Forgotten Failure: When Is The Last Time You Saw Or Thought About A Sterling 825 SL?!

On paper, this was a can’t miss. A Japanese company and an English company teaming up on a sedan that both would have loads of input on and both would benefit from. In the end, the project was doomed by a few factors that weren’t exactly related to the car but probably should have been foreseen. The 1987 Sterling 825 SL marked the entry of the Sterling brand in America selling cars. As part of the Rover group, it was decided that the Sterling brand name would be a better and more appealing option for American buyers than Rover. It wasn’t.

A collaboration between said Rover group and Honda is what birthed the car with Honda handling the drivetrain development and planning and Rover handling the chassis, the body, and the interior.

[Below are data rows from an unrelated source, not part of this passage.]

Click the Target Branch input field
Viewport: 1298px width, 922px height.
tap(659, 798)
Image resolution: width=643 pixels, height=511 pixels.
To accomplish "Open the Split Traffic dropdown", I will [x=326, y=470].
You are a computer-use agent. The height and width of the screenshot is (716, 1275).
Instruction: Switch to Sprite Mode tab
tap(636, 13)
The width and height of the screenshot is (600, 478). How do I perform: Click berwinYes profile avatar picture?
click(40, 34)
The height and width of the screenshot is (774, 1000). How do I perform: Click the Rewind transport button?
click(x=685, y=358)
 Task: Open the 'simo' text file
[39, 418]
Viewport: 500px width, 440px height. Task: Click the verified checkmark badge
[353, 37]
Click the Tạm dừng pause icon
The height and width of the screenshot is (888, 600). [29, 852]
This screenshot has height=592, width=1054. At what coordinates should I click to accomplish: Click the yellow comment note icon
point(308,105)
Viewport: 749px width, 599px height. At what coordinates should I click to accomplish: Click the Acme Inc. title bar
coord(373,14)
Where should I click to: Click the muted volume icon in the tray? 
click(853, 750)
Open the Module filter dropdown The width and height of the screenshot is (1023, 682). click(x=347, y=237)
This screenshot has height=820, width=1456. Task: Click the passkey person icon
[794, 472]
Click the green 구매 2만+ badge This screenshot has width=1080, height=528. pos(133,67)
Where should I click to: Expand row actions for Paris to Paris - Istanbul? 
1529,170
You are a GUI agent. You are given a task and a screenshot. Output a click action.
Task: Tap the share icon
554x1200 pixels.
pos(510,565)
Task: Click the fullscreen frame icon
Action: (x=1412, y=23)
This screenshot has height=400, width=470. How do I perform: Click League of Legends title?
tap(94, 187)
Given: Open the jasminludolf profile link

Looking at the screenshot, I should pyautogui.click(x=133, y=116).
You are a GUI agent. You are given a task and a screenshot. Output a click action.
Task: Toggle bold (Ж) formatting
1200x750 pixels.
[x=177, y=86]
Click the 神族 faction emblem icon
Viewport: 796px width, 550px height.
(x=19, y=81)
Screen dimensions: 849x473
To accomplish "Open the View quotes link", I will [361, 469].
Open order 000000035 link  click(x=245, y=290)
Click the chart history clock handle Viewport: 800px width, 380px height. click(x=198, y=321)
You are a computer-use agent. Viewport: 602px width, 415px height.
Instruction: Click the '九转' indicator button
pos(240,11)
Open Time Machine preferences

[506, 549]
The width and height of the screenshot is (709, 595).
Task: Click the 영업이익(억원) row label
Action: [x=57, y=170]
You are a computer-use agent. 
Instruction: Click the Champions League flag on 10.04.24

English luxury with Japanese reliability   would make an awesome pairing for buyers! The problem is that no one cared. Oh, and there were better cars.

The cars were only sold for three years with the bulk of their 35,000 total unit sales happening the first year and then tailing off into nothingness pretty rapidly after the 1987 Stock Market crash and other factors simply crushed the car market. They were not an easy sell when times were good. When times were bad? The few buyers out there were not willing to take a chance on such a large investment. Especially on a car company they had never heard of.

They were kind of odd, kind of weird, and kind of good. Check out the review.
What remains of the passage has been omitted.